Acidity of the gastrointestinal tract

     The quality of being acid describes a solution with a pH less than 7.0. The contents of the stomach or abomasum are normally acid because of the secretion of 0.15 M hydrochloric acid by the parietal cells in the gastric mucosa. This acid is bacteriocidal for many ingested organisms; it also provides the necessary pH for the conversion of pepsinogen to pepsin and for the latter to start the digestion of dietary protein. The gastric mucosa is protected from self-digestion by an unstirred layer of mucus, made alkaline with bicarbonate.

     Because of its high content of bicarbonate, the pancreatic juice secreted into the duodenum is alkaline, e.g. pH 8.0. In addition, bile and intestinal juice both tend to be alkaline and so these three secretions soon neutralize the gastric contents entering the duodenum and raise the pH of the duodenal contents to 6.0–7.0. By the time the chyme reaches the jejunum, its reaction is neutral or may become alkaline, depending on the species.
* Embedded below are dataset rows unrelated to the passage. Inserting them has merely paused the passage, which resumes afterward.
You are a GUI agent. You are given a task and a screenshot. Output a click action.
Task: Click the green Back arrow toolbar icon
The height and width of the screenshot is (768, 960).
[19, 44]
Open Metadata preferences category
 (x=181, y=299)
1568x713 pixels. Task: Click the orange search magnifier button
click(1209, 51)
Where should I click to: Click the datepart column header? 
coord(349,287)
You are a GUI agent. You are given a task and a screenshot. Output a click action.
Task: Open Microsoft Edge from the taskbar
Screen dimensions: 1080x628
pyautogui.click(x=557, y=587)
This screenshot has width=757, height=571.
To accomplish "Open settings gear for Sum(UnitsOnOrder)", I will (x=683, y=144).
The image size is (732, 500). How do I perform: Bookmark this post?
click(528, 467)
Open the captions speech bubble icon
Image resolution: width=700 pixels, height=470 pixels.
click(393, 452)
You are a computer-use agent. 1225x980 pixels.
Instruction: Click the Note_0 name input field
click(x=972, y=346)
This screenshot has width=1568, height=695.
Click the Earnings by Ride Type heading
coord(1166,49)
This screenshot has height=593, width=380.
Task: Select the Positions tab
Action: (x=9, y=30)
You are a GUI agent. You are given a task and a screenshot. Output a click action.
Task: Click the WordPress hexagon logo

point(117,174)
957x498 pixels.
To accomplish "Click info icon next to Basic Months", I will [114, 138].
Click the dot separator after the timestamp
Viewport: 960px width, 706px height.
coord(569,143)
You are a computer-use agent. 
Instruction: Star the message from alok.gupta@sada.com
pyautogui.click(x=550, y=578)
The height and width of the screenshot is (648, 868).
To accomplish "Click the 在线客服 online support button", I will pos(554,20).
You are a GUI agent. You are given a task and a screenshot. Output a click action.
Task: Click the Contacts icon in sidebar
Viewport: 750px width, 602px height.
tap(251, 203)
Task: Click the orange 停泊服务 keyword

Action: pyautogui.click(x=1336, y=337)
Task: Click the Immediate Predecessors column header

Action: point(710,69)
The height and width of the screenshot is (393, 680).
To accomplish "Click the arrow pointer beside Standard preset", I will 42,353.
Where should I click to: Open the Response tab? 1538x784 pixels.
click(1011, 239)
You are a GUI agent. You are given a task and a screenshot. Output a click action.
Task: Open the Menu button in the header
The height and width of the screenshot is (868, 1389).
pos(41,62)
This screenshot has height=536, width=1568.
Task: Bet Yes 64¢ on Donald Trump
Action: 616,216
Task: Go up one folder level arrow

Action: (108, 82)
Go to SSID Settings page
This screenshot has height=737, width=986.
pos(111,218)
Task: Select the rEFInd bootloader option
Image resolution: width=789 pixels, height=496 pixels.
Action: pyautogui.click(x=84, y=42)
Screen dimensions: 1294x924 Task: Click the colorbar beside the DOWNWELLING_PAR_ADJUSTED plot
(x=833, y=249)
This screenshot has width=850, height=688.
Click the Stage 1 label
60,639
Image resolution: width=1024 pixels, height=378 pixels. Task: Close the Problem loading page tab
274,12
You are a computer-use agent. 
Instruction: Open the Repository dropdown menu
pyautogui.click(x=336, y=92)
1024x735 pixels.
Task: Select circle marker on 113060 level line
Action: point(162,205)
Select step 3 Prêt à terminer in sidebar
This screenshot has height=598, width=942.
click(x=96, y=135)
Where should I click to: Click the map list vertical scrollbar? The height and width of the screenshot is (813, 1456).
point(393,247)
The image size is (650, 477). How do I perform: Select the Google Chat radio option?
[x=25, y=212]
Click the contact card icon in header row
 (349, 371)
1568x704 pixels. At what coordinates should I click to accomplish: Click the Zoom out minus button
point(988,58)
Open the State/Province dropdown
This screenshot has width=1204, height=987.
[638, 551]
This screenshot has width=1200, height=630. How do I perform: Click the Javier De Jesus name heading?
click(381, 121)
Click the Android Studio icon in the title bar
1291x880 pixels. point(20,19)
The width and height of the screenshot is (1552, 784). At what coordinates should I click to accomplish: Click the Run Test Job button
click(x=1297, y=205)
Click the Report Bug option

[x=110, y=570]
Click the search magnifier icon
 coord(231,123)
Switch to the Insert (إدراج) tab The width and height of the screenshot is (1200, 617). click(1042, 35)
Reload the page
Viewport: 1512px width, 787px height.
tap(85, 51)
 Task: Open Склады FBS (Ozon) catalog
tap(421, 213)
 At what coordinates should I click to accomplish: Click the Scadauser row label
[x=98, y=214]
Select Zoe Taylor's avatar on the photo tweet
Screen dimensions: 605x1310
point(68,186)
This has an important bearing on the solubility of calcium phosphate and the absorption of calcium ions from the upper part of the small intestine (see Hyperparathyroidism).

     The pH of the contents of the large intestine is close to neutrality; however, in the horse, and other species in which there is a good deal of cellulose fermentation in the caecum and colon with the production of volatile fatty acids, the pH of the gut contents in these regions is nearer 6.0 than 7.0.